Does anyone have information on MDIA, and how Electrical Inspections work in Pittsburgh, PA. I heard electrical contractors can "use whatever agency they want to", that the 380 IBEW base pay for an inspector is 13k year, the rest of your income is "based on commisions" related to the number of inspections you perform, and if the inspector "recruits more work" they make more $ . Inside or outside info would be helpful, I've got a big ol' question mark over my head right now.  thanks in advance


----------



## mark handler (Jun 20, 2011)

MDIA. Mortgage Disclosure Improvement Act?


----------



## codeworks (Jun 20, 2011)

Middle Department Inspection Agency, Wexford, PA , 3rd party inspection agency with contracts currently in 6 states. Looking for inspectors, specifically electric right now, but pay scale, etc, sounds "off" to me.


----------



## inspecterbake (Jun 20, 2011)

They pay you a percentage based on inspection fee's not a bad company just gotta watch your back they still have alot of good ole boy's. I worked for that company for a year and had a job open up at a municipality just thought at the time this job was a little more secure. I still work close with some of there inspectors who do quite well as long as you are getting commercial work.


----------



## codeworks (Jun 20, 2011)

Can you provide me with more information? A PM or something maybe? I'd really like a good scoop on how it all works. Especially before I decide to relocate, which is what it means if I'm serious about it. Just sounds weird. How do inspectors  get more work for themselves?


----------



## JBI (Jun 20, 2011)

You get more work by getting your name out there (salesmanship) and doing a good job (reputation).

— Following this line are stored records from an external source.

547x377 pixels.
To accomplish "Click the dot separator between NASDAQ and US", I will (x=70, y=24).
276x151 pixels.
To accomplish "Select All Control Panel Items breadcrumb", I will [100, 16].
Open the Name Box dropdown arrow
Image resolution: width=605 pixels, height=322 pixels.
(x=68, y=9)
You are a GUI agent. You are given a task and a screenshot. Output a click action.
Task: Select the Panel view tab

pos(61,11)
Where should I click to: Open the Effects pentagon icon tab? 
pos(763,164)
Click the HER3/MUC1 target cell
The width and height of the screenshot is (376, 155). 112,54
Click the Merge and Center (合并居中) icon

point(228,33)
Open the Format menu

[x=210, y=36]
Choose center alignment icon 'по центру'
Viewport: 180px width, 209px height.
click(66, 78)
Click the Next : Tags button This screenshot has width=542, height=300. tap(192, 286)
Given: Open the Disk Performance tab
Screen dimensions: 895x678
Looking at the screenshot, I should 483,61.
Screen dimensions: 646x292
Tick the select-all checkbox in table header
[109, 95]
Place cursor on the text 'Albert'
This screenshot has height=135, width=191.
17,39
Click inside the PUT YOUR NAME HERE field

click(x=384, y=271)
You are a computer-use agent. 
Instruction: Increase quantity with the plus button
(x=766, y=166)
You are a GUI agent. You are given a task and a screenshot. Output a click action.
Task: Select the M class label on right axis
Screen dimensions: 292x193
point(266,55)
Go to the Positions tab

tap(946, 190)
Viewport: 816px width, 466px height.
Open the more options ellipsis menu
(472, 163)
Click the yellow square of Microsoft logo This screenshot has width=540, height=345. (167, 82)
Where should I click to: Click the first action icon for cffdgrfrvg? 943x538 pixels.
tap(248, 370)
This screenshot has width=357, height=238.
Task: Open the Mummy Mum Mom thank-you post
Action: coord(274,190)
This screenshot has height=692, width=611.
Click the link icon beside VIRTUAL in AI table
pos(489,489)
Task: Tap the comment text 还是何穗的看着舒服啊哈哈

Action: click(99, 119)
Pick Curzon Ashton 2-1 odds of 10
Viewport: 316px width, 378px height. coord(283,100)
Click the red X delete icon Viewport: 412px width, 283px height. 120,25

Like all big companies, they have good, bad and everything in between. I've worked (mostly) with some good inspectors from MDIA. I've heard of more bad ones than I've met myself. If you are good at what they need you for, you probably won't be lacking for work.

It will require some travel as underwriters usually have large territories.

If they want you to work in NYS, you'll need to contact each jurisdiction first to see what may be required of you (document your training, etc.).


----------